**Passage provided**
How MSHA determines interference or discrimination

By and |  December 2, 2016

The Federal Mine Safety and Health Act prohibits “discrimination” against miners in response to protected safety activity. The act also prohibits “interference” with protected rights of miners. There are distinctions:

1. Discrimination is adverse action following a miner’s exercise of protected rights.
2. Interference inhibits exercise of miners’ rights in the future.
3. Discrimination involves unlawful motive.
4. There need be no unlawful motive for a finding of interference.

msha-logoSection 105(c) of the Mine Act provides this: “No person shall discharge or in any manner discriminate against … or otherwise interfere with the exercise of the statutory rights of any miner … because such miner … has filed or made a complaint under or related to this chapter, including a complaint notifying the operator … or the representative of miners … of an alleged danger or safety or health violation … or because of the exercise by such miner … of any statutory right …”

A case that analyzes the differences between discrimination and interference began in July 2011, when two coal miners, Mark Franks and Ronald Hoy, complained to their union safety representative that a “fireboss” was not properly completing belt safety examinations.

Shortly afterward, MSHA investigated an anonymous complaint and asked who the fireboss was. Franks and Hoy declined to provide information but said their safety committeeman knew. MSHA found no fireboss violations.

**Task description**
In the article on how MSHA determines interference or discrimination, what did Mark Franks and Ronald Hoy say the fireboss was not properly completing?

**Data lines**
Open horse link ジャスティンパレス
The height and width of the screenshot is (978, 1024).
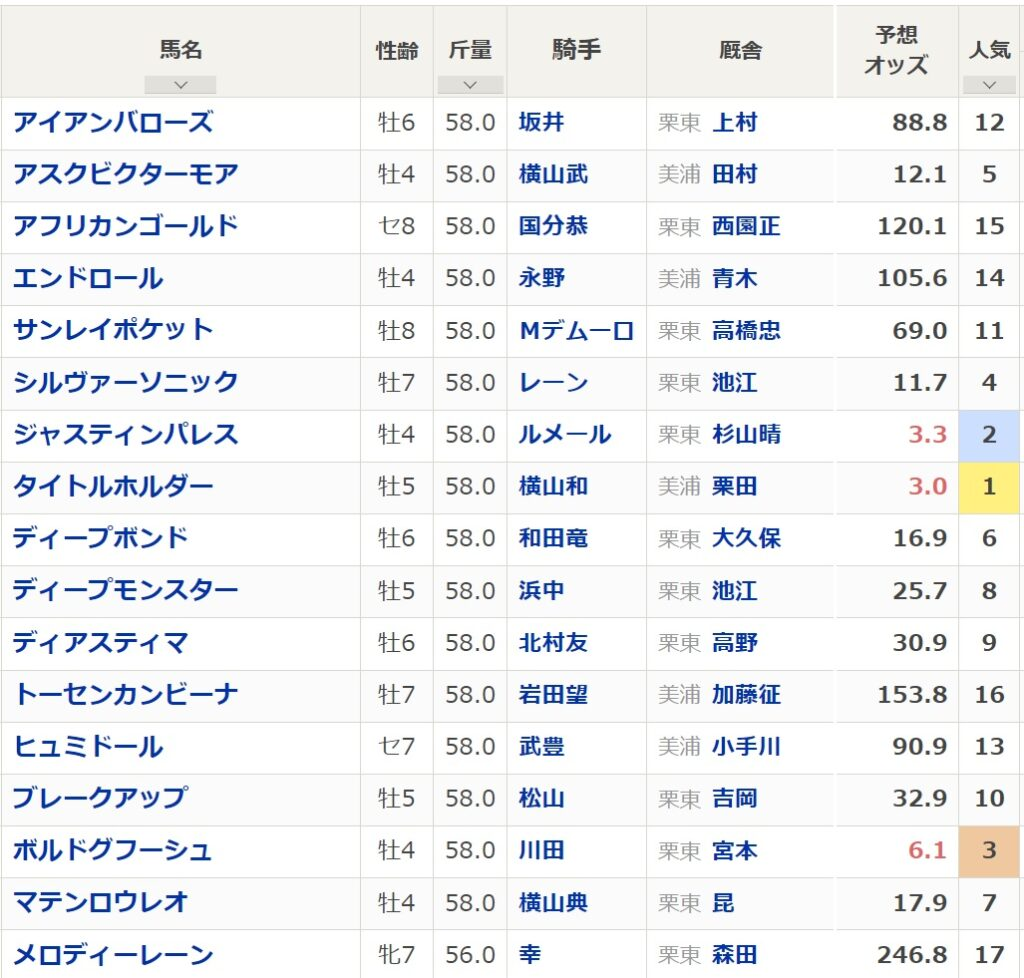pos(125,435)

**Response below**
Belt safety examinations.